Saved data entries:
>>>>
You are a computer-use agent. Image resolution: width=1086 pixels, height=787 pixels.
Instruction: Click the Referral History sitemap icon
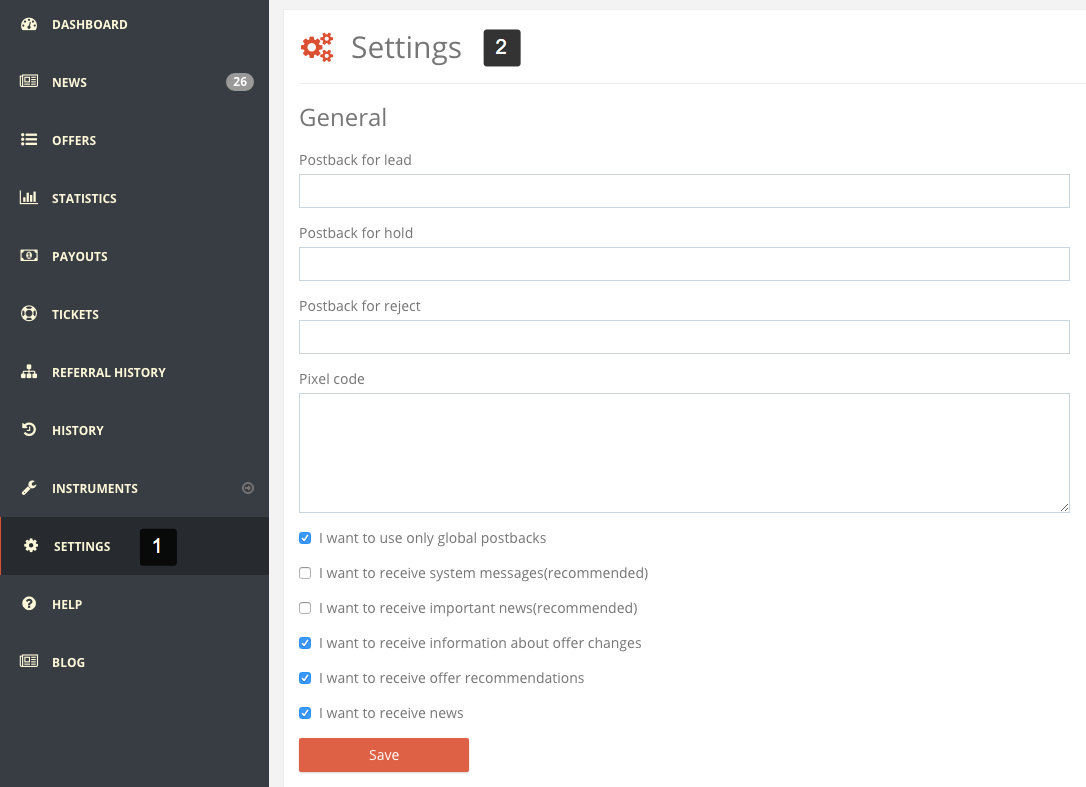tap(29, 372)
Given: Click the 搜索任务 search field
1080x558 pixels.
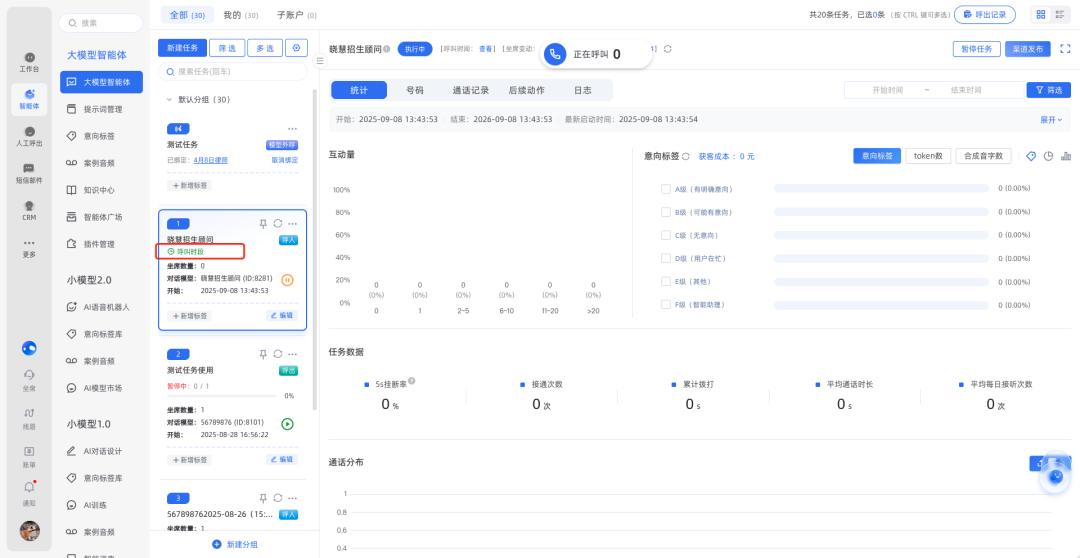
<<<<
Description of the task | Using the records above, pull out each line where the word "pixels" occurs.

Answer to the problem |
You are a computer-use agent. Image resolution: width=1086 pixels, height=787 pixels.
1080x558 pixels.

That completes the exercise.